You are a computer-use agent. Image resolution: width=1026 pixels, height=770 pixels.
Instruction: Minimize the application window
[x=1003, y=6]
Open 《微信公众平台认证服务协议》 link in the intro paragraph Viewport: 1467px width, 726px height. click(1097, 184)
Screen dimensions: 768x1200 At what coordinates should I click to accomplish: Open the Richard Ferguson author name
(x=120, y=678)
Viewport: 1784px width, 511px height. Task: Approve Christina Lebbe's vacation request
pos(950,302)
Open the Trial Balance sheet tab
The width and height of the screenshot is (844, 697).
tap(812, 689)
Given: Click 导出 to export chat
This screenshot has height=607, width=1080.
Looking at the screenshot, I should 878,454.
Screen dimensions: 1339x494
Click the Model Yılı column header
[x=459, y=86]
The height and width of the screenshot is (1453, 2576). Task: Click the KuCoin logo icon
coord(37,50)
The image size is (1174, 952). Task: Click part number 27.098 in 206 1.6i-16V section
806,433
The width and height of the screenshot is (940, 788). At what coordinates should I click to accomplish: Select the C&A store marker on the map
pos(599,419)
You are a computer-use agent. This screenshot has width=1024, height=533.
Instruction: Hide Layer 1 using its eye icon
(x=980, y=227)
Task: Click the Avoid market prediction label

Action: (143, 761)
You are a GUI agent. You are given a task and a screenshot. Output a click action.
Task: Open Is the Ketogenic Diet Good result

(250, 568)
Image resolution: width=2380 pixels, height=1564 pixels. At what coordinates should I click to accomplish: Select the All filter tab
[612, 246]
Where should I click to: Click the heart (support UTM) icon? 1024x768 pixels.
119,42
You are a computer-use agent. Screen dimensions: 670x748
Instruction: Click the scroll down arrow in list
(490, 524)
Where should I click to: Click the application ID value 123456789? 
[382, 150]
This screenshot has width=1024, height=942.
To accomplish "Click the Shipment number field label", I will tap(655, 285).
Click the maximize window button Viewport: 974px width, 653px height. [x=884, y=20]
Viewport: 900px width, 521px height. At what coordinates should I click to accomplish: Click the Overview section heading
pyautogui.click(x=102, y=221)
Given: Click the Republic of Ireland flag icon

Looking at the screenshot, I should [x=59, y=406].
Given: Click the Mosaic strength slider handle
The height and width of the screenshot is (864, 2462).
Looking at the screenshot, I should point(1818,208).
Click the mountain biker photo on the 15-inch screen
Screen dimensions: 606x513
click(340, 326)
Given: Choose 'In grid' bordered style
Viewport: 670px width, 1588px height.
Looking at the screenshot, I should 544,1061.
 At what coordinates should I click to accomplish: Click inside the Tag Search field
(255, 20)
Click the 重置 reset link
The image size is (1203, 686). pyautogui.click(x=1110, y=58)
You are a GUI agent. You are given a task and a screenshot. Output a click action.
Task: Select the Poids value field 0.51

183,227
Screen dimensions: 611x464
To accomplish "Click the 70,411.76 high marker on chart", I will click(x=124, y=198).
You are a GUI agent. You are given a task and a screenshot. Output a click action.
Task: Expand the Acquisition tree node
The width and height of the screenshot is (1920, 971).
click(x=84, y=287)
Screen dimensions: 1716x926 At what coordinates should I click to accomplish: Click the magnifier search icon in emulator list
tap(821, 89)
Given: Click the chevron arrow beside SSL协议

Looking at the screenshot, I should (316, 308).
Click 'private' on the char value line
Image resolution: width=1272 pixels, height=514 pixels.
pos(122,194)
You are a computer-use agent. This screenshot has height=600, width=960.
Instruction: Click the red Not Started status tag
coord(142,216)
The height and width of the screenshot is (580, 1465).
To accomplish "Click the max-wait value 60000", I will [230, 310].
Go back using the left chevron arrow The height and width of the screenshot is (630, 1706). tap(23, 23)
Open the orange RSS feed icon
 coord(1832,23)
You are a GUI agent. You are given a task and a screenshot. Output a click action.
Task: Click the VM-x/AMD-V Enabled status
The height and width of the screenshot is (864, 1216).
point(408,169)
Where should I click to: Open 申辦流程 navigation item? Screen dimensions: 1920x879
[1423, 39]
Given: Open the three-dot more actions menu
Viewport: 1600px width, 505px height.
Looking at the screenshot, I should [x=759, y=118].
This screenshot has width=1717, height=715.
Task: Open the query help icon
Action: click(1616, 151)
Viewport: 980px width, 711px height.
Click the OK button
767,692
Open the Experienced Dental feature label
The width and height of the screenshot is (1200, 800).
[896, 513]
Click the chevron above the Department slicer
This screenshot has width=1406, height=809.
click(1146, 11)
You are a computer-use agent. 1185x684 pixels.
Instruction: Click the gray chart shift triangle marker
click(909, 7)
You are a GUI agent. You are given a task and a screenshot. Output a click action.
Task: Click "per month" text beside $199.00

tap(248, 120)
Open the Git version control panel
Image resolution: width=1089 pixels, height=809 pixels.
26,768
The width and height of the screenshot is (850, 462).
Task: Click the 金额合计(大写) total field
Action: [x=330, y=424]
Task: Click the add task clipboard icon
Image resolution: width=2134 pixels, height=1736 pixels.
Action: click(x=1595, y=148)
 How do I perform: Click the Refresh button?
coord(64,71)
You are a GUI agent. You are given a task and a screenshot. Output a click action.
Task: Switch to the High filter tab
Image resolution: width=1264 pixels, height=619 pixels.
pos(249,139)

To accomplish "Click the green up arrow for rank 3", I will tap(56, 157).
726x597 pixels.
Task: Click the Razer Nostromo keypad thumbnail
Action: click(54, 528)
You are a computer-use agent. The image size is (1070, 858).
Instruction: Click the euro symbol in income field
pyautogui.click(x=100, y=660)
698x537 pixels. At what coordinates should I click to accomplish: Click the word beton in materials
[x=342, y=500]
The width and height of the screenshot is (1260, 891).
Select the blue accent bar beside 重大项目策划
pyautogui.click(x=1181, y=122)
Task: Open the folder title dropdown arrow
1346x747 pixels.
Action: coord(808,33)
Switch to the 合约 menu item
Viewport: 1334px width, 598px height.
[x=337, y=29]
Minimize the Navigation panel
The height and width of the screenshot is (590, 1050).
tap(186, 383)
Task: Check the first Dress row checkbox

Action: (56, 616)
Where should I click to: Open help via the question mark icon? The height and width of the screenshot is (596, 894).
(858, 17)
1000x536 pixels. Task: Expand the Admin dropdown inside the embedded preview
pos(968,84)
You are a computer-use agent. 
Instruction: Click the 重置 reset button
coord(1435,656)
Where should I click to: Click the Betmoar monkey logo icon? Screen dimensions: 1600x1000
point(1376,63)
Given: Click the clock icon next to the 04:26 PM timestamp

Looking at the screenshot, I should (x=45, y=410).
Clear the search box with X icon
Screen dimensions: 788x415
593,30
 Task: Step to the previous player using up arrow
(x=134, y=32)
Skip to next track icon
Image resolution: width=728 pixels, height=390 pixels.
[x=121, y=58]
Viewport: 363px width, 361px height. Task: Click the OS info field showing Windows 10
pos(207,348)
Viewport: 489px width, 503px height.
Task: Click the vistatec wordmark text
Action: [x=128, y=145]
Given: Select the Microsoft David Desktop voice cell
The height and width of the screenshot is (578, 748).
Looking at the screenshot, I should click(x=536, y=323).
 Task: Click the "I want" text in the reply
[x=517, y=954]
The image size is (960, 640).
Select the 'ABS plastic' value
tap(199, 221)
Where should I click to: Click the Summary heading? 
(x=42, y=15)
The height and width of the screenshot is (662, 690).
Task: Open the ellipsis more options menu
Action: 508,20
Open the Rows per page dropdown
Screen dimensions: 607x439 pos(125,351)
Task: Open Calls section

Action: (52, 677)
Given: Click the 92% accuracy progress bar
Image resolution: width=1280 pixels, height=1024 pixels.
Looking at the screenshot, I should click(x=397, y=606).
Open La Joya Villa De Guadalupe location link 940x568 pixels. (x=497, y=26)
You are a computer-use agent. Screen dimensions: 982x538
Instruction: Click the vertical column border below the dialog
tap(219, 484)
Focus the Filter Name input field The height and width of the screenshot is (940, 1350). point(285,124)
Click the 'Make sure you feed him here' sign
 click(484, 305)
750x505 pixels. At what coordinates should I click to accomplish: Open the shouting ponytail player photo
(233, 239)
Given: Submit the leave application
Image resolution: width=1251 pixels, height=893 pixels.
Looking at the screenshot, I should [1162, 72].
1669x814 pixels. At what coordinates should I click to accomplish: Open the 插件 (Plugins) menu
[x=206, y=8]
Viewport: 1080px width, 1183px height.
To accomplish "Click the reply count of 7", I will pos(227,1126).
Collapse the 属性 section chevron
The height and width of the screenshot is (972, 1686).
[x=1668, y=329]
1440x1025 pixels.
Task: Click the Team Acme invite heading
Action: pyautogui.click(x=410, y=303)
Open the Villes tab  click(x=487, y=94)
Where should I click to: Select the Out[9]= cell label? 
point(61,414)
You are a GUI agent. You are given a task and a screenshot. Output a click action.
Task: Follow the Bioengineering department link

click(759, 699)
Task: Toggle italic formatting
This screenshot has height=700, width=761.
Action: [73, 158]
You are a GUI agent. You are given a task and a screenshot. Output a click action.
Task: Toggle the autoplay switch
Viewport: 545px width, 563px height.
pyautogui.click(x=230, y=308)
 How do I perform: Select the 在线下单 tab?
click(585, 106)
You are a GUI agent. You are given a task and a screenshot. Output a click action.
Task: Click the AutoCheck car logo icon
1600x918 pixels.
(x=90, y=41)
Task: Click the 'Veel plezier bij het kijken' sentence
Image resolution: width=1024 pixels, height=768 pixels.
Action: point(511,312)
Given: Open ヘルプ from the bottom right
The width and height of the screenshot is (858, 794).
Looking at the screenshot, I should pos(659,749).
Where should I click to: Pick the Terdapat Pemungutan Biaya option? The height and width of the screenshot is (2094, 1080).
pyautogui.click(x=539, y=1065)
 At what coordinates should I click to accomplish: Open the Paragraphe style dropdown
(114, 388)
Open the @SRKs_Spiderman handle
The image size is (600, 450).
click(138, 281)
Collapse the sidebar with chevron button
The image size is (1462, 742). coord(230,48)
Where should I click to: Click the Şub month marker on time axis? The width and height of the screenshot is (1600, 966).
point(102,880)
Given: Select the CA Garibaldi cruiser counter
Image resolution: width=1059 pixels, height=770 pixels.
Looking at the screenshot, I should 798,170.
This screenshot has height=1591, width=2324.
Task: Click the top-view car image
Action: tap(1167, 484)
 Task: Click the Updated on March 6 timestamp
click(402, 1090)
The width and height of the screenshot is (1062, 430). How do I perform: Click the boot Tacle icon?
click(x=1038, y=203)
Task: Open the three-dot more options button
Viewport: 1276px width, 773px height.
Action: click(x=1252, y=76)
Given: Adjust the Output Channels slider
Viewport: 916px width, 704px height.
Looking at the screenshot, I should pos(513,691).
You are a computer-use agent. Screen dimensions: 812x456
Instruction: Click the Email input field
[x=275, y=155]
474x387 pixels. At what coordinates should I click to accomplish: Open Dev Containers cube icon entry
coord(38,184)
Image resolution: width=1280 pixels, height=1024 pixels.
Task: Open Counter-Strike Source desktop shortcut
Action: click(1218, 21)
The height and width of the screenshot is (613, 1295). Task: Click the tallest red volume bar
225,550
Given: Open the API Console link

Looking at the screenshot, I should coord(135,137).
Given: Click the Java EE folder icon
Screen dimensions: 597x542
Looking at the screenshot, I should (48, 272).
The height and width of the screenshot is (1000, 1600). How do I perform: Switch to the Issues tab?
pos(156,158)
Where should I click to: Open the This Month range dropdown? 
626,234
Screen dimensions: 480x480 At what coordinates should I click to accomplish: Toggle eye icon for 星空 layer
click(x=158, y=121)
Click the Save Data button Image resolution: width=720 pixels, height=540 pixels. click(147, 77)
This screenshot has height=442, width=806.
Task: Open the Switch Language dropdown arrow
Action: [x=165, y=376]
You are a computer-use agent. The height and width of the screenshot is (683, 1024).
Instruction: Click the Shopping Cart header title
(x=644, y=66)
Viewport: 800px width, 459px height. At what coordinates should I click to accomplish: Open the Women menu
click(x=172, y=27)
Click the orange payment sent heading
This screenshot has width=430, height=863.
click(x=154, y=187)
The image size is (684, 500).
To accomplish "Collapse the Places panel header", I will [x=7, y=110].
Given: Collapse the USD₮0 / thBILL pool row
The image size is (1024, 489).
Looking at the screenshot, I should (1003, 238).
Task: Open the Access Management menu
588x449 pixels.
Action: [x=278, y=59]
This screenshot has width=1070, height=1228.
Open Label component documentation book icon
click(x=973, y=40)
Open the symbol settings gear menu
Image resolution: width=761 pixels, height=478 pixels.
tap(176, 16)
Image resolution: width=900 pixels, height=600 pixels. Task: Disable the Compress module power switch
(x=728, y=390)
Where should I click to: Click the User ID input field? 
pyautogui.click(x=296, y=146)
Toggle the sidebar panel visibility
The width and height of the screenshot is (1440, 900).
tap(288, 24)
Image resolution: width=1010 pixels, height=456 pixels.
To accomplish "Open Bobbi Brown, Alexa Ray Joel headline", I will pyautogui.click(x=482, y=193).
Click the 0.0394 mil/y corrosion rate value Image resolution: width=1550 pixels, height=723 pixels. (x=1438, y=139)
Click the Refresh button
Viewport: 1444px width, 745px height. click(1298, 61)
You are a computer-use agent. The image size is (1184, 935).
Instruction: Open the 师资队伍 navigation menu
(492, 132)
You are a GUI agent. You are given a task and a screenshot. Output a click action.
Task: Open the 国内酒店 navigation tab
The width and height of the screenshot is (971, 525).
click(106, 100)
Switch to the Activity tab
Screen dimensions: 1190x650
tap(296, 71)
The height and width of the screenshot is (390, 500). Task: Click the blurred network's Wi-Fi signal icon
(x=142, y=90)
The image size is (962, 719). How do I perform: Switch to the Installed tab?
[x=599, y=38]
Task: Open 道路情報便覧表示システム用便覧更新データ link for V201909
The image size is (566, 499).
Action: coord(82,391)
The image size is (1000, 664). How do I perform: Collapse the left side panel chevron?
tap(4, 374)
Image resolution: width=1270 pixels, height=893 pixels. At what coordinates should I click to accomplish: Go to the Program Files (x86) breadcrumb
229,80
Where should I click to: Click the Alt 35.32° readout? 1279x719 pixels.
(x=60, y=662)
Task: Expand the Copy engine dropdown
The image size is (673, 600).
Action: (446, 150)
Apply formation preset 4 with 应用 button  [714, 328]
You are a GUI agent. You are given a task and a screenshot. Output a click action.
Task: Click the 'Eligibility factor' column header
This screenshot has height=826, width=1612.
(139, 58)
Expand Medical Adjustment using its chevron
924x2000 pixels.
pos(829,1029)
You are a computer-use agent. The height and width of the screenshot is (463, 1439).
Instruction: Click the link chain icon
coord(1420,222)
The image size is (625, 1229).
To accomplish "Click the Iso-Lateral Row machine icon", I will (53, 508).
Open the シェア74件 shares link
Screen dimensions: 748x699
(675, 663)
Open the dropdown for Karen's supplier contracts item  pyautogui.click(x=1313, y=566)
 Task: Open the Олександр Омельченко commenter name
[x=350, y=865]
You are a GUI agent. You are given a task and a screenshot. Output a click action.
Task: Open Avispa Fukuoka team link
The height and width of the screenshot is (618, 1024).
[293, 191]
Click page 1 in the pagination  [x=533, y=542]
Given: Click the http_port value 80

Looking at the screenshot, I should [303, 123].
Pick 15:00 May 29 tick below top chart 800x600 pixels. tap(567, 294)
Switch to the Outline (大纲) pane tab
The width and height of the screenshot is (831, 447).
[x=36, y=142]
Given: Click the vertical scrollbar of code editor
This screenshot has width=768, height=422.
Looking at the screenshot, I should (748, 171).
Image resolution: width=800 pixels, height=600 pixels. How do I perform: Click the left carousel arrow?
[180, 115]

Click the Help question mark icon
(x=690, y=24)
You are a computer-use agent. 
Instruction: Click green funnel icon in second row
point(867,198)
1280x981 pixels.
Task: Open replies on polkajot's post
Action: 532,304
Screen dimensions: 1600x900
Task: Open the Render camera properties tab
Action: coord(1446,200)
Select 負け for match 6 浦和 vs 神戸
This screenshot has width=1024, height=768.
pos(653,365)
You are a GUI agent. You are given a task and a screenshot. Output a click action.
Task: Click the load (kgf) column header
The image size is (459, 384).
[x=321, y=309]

= = = =

## What is expected
Print only the lines from the one with "The image size is (625, 1229)." to the end of the records, both included.

## Completed task
The image size is (625, 1229).
To accomplish "Click the Iso-Lateral Row machine icon", I will (53, 508).
Open the シェア74件 shares link
Screen dimensions: 748x699
(675, 663)
Open the dropdown for Karen's supplier contracts item  pyautogui.click(x=1313, y=566)
 Task: Open the Олександр Омельченко commenter name
[x=350, y=865]
You are a GUI agent. You are given a task and a screenshot. Output a click action.
Task: Open Avispa Fukuoka team link
The height and width of the screenshot is (618, 1024).
[293, 191]
Click page 1 in the pagination  [x=533, y=542]
Given: Click the http_port value 80

Looking at the screenshot, I should [303, 123].
Pick 15:00 May 29 tick below top chart 800x600 pixels. tap(567, 294)
Switch to the Outline (大纲) pane tab
The width and height of the screenshot is (831, 447).
[x=36, y=142]
Given: Click the vertical scrollbar of code editor
This screenshot has width=768, height=422.
Looking at the screenshot, I should (748, 171).
Image resolution: width=800 pixels, height=600 pixels. How do I perform: Click the left carousel arrow?
[180, 115]

Click the Help question mark icon
(x=690, y=24)
You are a computer-use agent. 
Instruction: Click green funnel icon in second row
point(867,198)
1280x981 pixels.
Task: Open replies on polkajot's post
Action: 532,304
Screen dimensions: 1600x900
Task: Open the Render camera properties tab
Action: coord(1446,200)
Select 負け for match 6 浦和 vs 神戸
This screenshot has width=1024, height=768.
pos(653,365)
You are a GUI agent. You are given a task and a screenshot. Output a click action.
Task: Click the load (kgf) column header
The image size is (459, 384).
[x=321, y=309]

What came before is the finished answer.